Lebih lanjut, DJP mengincar merchant – merchant besar yang menjadi pelaku usaha dalam e-commerce yang jumlahnya relatif kecil pula. Menurut Bonarsius pula, kemungkinan 80% merchant di e-commerce adalah kelompok non-PKP, sehingga potensi pajaknya hanya ada di 20% merchant sisanya. Namun demikian, 20% merchant ini tetap harus menjalankan kewajiban perpajakannya secara penuh.
Penunjukkan pemungut pajak di sektor e-commerce ini menjadi langkah baru yang diprediksi akan cukup berdampak pada perekonomian digital di Indonesia.

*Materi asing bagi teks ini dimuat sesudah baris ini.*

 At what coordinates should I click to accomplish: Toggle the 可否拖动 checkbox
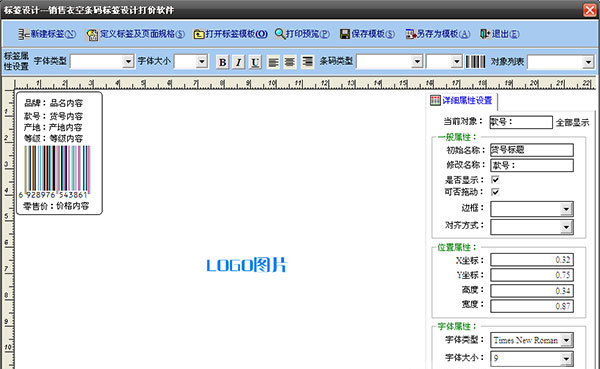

Selain memberikan potensi perpajakan baru yang sebelumnya belum ada pada sektor perekonomian digital, kebijakan ini juga menghadirkan tantangan dan hambatan yang perlu dihadapi oleh para pembuat kebijakan. Tantangan tersebut salah satunya adalah ancaman berkurangnya transaksi e-commerce akibat pajak atas e-commerce.
Aktivitas ekonomi digital di Indonesia saat ini masih sedang mengalami pertumbuhan dan perkembangan, terutama akibat pandemi COVID-19 yang membatasi interaksi fisik masyarakat. Para pelaku usaha e-commerce pun kebanyakan merupakan para pendatang dan pembelajar yang masih berusaha beradaptasi dengan kondisi perekonomian digital saat ini. Untuk mendukung adaptasi tersebut, perlu disediakan ekosistem perekonomian digital yang kondusif, termasuk regulasi dan kebijakan yang tepat.

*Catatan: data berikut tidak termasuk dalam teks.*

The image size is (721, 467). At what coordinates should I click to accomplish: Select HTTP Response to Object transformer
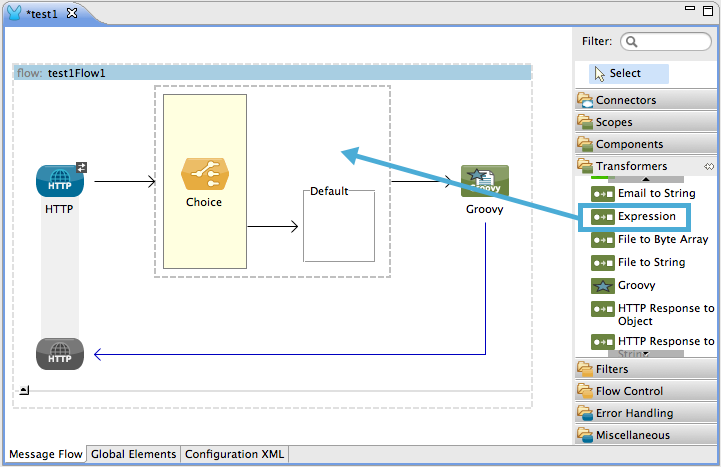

Diterapkannya kebijakan penunjukan pemungut PPN pada transaksi e-commerce dikhawatirkan dapat mengganggu proses adaptasi para pelaku e-commerce. Hal ini dikarenakan penyelenggara atau pemilik marketplace tidak mengetahui mana merchant yang berstatus PKP dan tidak, sehingga tidak jelas merchant mana yang bisa dikenakan PPN.
Merchant tersebut pun bisa jadi melakukan transaksi digital di beberapa platform e-commerce sekaligus demi, dan apabila dihitung secara terpisah ia belum memenuhi persyaratan omzet maupun jumlah transaksi.

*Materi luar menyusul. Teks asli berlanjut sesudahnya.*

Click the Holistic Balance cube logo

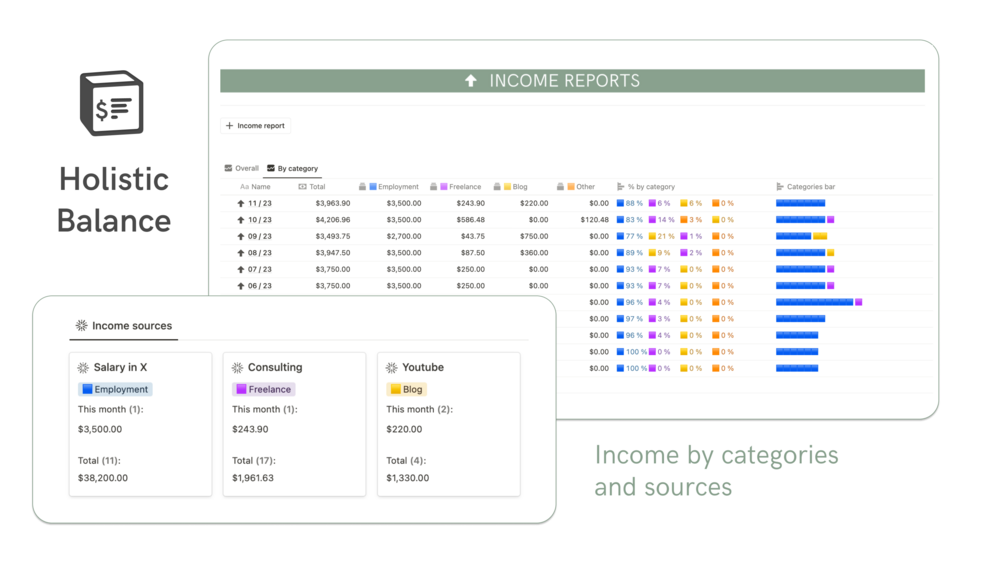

Hubungan yang terbentuk antara penyelenggara marketplace dengan para merchant merupakan kemitraan, bukan hubungan kepegawaian ataupun rekanan.
Dengan adanya kewajiban memungut pajak bagi para penyelenggara marketplace, dikhawatirkan para merchant keluar dari platform dan beralih ke metode penjualan offline ataupun melalui media sosial. Hal ini tentu dapat menimbulkan kerugian bagi para penyelenggara marketplace dan para merchant lain karena dapat membuat marketplace menjadi sepi.
Untuk itu, perlu pertimbangan matang pelaksanaan penunjukan pemungut pajak e-commerce ini sesuai dengan asas – asas perpajakan. Asas certainty harus diwujudkan dengan pembuatan peraturan teknis yang lengkap dan komprehensif supaya tidak terjadi misinformasi dan misinterpretasi oleh para pelaksana di lapangan.
Asas efficiency juga harus diwujudkan supaya bagaimana kebijakan ini tidak menimbulkan kerugian bagi para pihak yang terlibat dalam ekosistem e-commerce, sehingga aktivitas perekonomian digital dapat tetap berjalan dengan kondusif.